Comme le rappelle un responsable des services de l’Etat « le titre renvoie à l’image de personnes qui 

n’ont pas de travail ni de diplôme de l’Education nationale. Alors, est‐ce que l’ouverture des titres à la  voie  de  l’apprentissage  va  renverser  ça ?  L’ouverture  des  titres  à  la  voie  de  l’apprentissage  faisait  partie des mesures, pas la seule, mais de l’une des mesures qui pouvaient booster l’apprentissage en  France ; la question est de savoir si cela sera le cas ». Inversement, la question pour l’avenir est aussi 

de savoir si l’apprentissage aura un effet induit sur la notoriété des titres et dans quel sens il sera.   
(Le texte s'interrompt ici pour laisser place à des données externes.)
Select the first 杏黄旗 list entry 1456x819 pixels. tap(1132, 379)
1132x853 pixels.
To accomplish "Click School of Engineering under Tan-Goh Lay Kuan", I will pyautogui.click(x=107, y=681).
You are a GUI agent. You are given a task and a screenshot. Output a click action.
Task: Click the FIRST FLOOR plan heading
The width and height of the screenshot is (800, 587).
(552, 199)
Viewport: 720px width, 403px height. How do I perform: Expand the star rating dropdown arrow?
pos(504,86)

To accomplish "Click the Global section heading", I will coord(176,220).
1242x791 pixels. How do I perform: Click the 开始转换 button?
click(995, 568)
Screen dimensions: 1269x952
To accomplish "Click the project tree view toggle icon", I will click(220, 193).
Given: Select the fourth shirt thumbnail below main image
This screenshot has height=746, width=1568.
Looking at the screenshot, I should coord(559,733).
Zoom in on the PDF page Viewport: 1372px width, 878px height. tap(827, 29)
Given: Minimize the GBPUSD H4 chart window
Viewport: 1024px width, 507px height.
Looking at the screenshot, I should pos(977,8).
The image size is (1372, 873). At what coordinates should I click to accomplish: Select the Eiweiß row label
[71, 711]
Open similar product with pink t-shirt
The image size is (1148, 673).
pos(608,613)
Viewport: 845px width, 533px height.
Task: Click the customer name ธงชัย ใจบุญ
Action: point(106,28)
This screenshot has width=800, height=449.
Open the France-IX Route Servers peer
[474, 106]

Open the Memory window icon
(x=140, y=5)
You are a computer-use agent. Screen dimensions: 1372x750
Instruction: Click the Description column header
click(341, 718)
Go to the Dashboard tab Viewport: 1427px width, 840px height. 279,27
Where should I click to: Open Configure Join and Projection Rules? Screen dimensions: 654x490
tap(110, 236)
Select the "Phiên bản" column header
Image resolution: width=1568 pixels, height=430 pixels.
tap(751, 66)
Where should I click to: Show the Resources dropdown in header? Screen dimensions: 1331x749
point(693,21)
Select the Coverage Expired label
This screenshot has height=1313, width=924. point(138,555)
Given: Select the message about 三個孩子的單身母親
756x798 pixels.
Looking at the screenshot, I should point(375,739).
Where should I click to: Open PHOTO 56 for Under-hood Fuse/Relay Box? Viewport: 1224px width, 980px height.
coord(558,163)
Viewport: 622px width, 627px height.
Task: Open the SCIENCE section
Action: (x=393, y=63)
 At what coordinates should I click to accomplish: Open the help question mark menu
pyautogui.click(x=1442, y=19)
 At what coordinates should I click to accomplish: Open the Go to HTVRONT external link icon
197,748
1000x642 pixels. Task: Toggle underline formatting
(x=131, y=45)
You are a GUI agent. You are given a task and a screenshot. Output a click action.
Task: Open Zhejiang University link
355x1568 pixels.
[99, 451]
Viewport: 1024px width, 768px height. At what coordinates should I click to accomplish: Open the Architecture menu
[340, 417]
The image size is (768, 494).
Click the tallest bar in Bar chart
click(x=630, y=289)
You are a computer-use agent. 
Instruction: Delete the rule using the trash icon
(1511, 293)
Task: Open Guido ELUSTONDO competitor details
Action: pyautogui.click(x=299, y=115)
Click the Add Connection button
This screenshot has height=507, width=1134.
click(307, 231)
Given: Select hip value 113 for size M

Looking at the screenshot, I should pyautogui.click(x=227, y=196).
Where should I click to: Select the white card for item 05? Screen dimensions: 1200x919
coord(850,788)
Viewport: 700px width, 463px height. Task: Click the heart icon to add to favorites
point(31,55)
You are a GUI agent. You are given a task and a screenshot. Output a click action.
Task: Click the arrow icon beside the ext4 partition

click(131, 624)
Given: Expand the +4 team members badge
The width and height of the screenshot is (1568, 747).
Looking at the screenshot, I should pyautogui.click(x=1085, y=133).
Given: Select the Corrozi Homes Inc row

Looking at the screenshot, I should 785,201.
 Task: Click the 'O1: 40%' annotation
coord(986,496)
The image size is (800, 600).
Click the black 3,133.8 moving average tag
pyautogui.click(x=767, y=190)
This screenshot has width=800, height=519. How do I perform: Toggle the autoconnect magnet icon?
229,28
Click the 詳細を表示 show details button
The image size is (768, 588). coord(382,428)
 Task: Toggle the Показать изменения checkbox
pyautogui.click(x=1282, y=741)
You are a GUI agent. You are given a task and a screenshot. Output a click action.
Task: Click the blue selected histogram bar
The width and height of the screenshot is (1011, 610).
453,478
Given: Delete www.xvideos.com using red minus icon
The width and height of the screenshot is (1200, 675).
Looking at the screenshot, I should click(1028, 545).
Au‐delà  de  ces  difficultés,  les  CFA  déclinent  néanmoins  leur  offre  de  titres  articulée  à  d’autres  certifications. Les raisons pour en faire usage diffèrent d’un CFA à l’autre, chacun s’appropriant les  certifications en fonction de contraintes de gestion ou pédagogiques particulières.   

5.4. Aperçu de la variété d’usages des titres par les CFA 

La façon dont les CFA intègrent le cadre règlementaire et développent les titres professionnels par  rapport  aux  autres  certifications  (diplôme  et  CQP)  dépend  en  grande  partie  de  leur  statut  (CFA  de  branche,  consulaire,  CFA  académique,  CFA  privé    etc.),  de  leurs  modes  de  constitution  et  de  leur  propre histoire. Cela dépend aussi d’une série d’autres paramètres liés à leur place d’offreur sur le  marché de la formation et de la certification. Cette variété d’usage renvoie principalement à deux cas  de  figure,  celui  des  précurseurs  et  des  réfractaires  à  l’ouverture  aux  titres.  Au‐delà  de  ces  deux  catégories,  l’échantillon  des  CFA  enquêtés  réclamerait  surement  d’être  consolidé  pour  prétendre  représenter de manière plus exhaustive leur réalité actuelle.